● Task prompt
Line by line, copy the material below exactly as given.

● Dataset records
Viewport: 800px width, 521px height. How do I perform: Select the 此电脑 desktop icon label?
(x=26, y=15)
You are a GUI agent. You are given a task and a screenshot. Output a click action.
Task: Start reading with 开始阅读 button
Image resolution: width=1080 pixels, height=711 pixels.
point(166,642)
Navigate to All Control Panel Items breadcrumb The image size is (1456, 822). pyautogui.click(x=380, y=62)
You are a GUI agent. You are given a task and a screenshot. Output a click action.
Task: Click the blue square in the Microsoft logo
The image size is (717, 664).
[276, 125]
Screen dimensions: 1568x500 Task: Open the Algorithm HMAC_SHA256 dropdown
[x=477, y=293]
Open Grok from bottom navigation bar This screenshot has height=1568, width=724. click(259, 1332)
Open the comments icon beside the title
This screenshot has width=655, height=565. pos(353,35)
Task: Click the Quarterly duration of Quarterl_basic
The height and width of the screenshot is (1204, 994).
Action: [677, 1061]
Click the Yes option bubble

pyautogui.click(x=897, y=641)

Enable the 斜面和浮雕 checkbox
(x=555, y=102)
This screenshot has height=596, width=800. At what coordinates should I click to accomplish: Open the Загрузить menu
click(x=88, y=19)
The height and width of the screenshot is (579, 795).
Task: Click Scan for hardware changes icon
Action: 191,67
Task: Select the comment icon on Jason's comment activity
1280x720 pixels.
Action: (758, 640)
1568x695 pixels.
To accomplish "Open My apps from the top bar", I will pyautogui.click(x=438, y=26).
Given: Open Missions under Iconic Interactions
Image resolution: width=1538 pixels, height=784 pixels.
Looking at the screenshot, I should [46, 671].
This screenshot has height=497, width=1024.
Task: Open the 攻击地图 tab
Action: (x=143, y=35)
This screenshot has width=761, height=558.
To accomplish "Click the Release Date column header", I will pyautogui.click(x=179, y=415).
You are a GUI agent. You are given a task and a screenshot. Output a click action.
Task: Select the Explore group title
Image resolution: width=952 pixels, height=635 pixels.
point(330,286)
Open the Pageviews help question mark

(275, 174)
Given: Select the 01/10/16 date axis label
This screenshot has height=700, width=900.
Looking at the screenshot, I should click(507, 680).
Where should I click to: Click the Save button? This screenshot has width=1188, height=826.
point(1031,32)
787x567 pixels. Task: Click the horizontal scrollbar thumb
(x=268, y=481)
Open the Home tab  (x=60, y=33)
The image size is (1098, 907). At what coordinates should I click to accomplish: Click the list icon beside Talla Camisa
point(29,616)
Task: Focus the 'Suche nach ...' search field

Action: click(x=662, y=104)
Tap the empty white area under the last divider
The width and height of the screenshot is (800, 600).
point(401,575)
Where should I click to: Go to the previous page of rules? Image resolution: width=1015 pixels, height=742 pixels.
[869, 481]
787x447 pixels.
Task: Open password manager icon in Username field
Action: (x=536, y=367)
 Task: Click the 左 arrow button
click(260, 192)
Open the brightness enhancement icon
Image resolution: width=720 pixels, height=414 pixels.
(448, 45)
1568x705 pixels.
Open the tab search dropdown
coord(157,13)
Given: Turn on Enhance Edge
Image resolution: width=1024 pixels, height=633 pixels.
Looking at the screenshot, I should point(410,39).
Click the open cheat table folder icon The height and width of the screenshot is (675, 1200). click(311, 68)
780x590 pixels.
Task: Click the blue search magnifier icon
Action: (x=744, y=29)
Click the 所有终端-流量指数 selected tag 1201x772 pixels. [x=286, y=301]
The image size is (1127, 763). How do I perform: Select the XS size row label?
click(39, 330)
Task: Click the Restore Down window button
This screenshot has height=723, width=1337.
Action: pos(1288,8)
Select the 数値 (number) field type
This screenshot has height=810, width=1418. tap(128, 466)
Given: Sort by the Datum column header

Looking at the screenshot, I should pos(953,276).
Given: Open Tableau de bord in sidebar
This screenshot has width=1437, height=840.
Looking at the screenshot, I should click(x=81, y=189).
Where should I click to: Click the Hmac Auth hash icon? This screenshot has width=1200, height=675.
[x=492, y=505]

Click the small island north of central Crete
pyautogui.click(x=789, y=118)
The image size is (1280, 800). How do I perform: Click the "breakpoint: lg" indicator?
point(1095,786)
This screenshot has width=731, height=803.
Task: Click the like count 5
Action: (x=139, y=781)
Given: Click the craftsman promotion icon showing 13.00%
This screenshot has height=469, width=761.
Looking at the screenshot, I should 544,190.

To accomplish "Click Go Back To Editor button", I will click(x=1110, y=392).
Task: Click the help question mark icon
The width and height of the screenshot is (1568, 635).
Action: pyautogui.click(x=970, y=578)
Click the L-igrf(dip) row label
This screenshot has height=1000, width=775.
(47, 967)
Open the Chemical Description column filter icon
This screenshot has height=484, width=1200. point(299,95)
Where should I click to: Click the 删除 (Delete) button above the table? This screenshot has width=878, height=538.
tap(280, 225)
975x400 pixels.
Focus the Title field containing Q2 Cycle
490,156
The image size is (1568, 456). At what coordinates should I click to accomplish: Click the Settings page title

● Task result
Viewport: 800px width, 521px height. How do I perform: Select the 此电脑 desktop icon label?
(x=26, y=15)
You are a GUI agent. You are given a task and a screenshot. Output a click action.
Task: Start reading with 开始阅读 button
Image resolution: width=1080 pixels, height=711 pixels.
point(166,642)
Navigate to All Control Panel Items breadcrumb The image size is (1456, 822). pyautogui.click(x=380, y=62)
You are a GUI agent. You are given a task and a screenshot. Output a click action.
Task: Click the blue square in the Microsoft logo
The image size is (717, 664).
[276, 125]
Screen dimensions: 1568x500 Task: Open the Algorithm HMAC_SHA256 dropdown
[x=477, y=293]
Open Grok from bottom navigation bar This screenshot has height=1568, width=724. click(259, 1332)
Open the comments icon beside the title
This screenshot has width=655, height=565. pos(353,35)
Task: Click the Quarterly duration of Quarterl_basic
The height and width of the screenshot is (1204, 994).
Action: [677, 1061]
Click the Yes option bubble

pyautogui.click(x=897, y=641)

Enable the 斜面和浮雕 checkbox
(x=555, y=102)
This screenshot has height=596, width=800. At what coordinates should I click to accomplish: Open the Загрузить menu
click(x=88, y=19)
The height and width of the screenshot is (579, 795).
Task: Click Scan for hardware changes icon
Action: 191,67
Task: Select the comment icon on Jason's comment activity
1280x720 pixels.
Action: (758, 640)
1568x695 pixels.
To accomplish "Open My apps from the top bar", I will pyautogui.click(x=438, y=26).
Given: Open Missions under Iconic Interactions
Image resolution: width=1538 pixels, height=784 pixels.
Looking at the screenshot, I should [46, 671].
This screenshot has height=497, width=1024.
Task: Open the 攻击地图 tab
Action: (x=143, y=35)
This screenshot has width=761, height=558.
To accomplish "Click the Release Date column header", I will pyautogui.click(x=179, y=415).
You are a GUI agent. You are given a task and a screenshot. Output a click action.
Task: Select the Explore group title
Image resolution: width=952 pixels, height=635 pixels.
point(330,286)
Open the Pageviews help question mark

(275, 174)
Given: Select the 01/10/16 date axis label
This screenshot has height=700, width=900.
Looking at the screenshot, I should click(507, 680).
Where should I click to: Click the Save button? This screenshot has width=1188, height=826.
point(1031,32)
787x567 pixels. Task: Click the horizontal scrollbar thumb
(x=268, y=481)
Open the Home tab  (x=60, y=33)
The image size is (1098, 907). At what coordinates should I click to accomplish: Click the list icon beside Talla Camisa
point(29,616)
Task: Focus the 'Suche nach ...' search field

Action: click(x=662, y=104)
Tap the empty white area under the last divider
The width and height of the screenshot is (800, 600).
point(401,575)
Where should I click to: Go to the previous page of rules? Image resolution: width=1015 pixels, height=742 pixels.
[869, 481]
787x447 pixels.
Task: Open password manager icon in Username field
Action: (x=536, y=367)
 Task: Click the 左 arrow button
click(260, 192)
Open the brightness enhancement icon
Image resolution: width=720 pixels, height=414 pixels.
(448, 45)
1568x705 pixels.
Open the tab search dropdown
coord(157,13)
Given: Turn on Enhance Edge
Image resolution: width=1024 pixels, height=633 pixels.
Looking at the screenshot, I should point(410,39).
Click the open cheat table folder icon The height and width of the screenshot is (675, 1200). click(311, 68)
780x590 pixels.
Task: Click the blue search magnifier icon
Action: (x=744, y=29)
Click the 所有终端-流量指数 selected tag 1201x772 pixels. [x=286, y=301]
The image size is (1127, 763). How do I perform: Select the XS size row label?
click(39, 330)
Task: Click the Restore Down window button
This screenshot has height=723, width=1337.
Action: pos(1288,8)
Select the 数値 (number) field type
This screenshot has height=810, width=1418. tap(128, 466)
Given: Sort by the Datum column header

Looking at the screenshot, I should pos(953,276).
Given: Open Tableau de bord in sidebar
This screenshot has width=1437, height=840.
Looking at the screenshot, I should click(x=81, y=189).
Where should I click to: Click the Hmac Auth hash icon? This screenshot has width=1200, height=675.
[x=492, y=505]

Click the small island north of central Crete
pyautogui.click(x=789, y=118)
The image size is (1280, 800). How do I perform: Click the "breakpoint: lg" indicator?
point(1095,786)
This screenshot has width=731, height=803.
Task: Click the like count 5
Action: (x=139, y=781)
Given: Click the craftsman promotion icon showing 13.00%
This screenshot has height=469, width=761.
Looking at the screenshot, I should 544,190.

To accomplish "Click Go Back To Editor button", I will click(x=1110, y=392).
Task: Click the help question mark icon
The width and height of the screenshot is (1568, 635).
Action: pyautogui.click(x=970, y=578)
Click the L-igrf(dip) row label
This screenshot has height=1000, width=775.
(47, 967)
Open the Chemical Description column filter icon
This screenshot has height=484, width=1200. point(299,95)
Where should I click to: Click the 删除 (Delete) button above the table? This screenshot has width=878, height=538.
tap(280, 225)
975x400 pixels.
Focus the Title field containing Q2 Cycle
490,156
The image size is (1568, 456). At what coordinates should I click to accomplish: Click the Settings page title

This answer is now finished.